### Selected text
- Born: 5 April 1952 London, England
- Died: 22 March 2014 (aged 61) London, England
- Genres: Pop
- Occupations: Label founder; music manager;
- Years active: 1977–2006
- Labels: ZTT; Stiff;
- Spouse: Trevor Horn ​(m. 1980)​

= Jill Sinclair =

British record company executive (1952–2014)

Jill Sinclair (5 April 1952 – 22 March 2014) was an English businesswoman who co-founded the record company ZTT Records. The Daily Telegraph described her as one of the "most successful people in the British music business". Sinclair was married to the record producer Trevor Horn. In 2006, Sinclair suffered irreversible brain damage after being accidentally struck by an air rifle pellet. She died of cancer in 2014, aged 61.

==Career==
In 1973, at the age of 21, Sinclair emerged as one of the founders of Sarm Studios with her brother John Sinclair, and sound engineers Mike Stone and Gary Lyons. Sarm soon evolved into one of the most technically advanced recording studios in London – essentially the first 24-track studio – and it attracted major artists, like Queen, who recorded A Night at the Opera and A Day at the Races partially at Sarm Studios. Other artists who have recorded at Sarm East include Yes, INXS, the Clash and Madonna.

Sinclair started her career as a mathematics teacher, but started working full-time in Sarm Studios in 1977, at the age of 25. In 1978, Sarm Studios started a production company called Sarm Productions led by Sinclair, with records such as "Only Feel This Way" produced by her brother John Sinclair for his band Levinsky/Sinclair being one of their early productions. She also started as the manager of her husband Trevor Horn during the time the Buggles split. She convinced Horn to concentrate on music production, and arranged his first production deals with Dollar and ABC.

Sinclair and Horn founded Perfect Songs, a publishing company, in 1982. In the following year, together with NME writer Paul Morley, they founded ZTT Records which soon boomed into success. Sinclair became ZTT's managing director, while Paul Morley concentrated on marketing duties. In the same year Sinclair and Horn acquired Basing Street Studios from Island Records in exchange for distributing the ZTT label. The studio was renamed Sarm West Studios.

ZTT's first major signing was Frankie Goes to Hollywood, whose hits "Relax" and "Two Tribes" were among the most influential and best-selling singles of the decade. It was the label's second single, "Relax", that became the label's first number one in January 1984. "Relax" stayed in the Top 75 for a full year, and ZTT was well and truly established. During the 1980s, Grace Jones and Art of Noise were other ZTT acts to chart. In its early days the label also helped to shape the very structure and format of pop music (its 12" remixes getting chart positions of their own and its T-shirts becoming the uniform of the 1980s) and turned every aspect of the business of pop into entertainment.
######
### Data listing
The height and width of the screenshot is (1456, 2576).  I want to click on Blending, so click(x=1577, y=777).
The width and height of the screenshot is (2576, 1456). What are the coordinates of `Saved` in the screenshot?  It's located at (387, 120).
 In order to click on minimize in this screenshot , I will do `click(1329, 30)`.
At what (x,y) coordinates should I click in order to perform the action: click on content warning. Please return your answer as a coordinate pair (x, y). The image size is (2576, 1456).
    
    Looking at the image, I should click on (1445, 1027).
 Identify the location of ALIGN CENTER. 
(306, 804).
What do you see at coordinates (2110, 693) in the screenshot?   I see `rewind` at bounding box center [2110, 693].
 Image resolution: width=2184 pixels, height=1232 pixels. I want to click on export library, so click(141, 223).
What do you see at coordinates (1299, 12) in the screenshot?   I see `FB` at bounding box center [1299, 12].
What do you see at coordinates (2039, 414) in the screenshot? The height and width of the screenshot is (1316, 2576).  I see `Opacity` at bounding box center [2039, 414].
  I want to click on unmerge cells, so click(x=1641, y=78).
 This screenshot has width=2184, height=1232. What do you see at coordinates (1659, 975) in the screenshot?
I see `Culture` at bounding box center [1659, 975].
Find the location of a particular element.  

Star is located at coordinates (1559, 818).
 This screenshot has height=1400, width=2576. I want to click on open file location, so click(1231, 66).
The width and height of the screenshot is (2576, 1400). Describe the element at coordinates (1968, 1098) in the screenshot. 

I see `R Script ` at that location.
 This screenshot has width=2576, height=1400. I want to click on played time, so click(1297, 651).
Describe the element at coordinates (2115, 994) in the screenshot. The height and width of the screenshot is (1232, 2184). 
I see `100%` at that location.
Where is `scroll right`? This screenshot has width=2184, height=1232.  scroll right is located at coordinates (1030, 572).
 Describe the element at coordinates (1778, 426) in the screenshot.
######
- Task list
1 – List every artist that the Jill Sinclair article names as having recorded at Sarm Studios.
2 – Answer from the Jill Sinclair article:
(a) In what year did Sinclair begin working full-time at Sarm Studios?
(b) What duties did Paul Morley concentrate on at ZTT?
(c) Which studio was renamed Sarm West Studios?
3 – Translate this sentence from the Jill Sinclair article into French: "She convinced Horn to concentrate on music production, and arranged his first production deals with Dollar and ABC."

- Solutions per task
1 – Queen, Yes, INXS, the Clash, Madonna

2 –
(a) 1977
(b) Marketing
(c) Basing Street Studios

3 – Elle a convaincu Horn de se concentrer sur la production musicale et a négocié ses premiers contrats de production avec Dollar et ABC.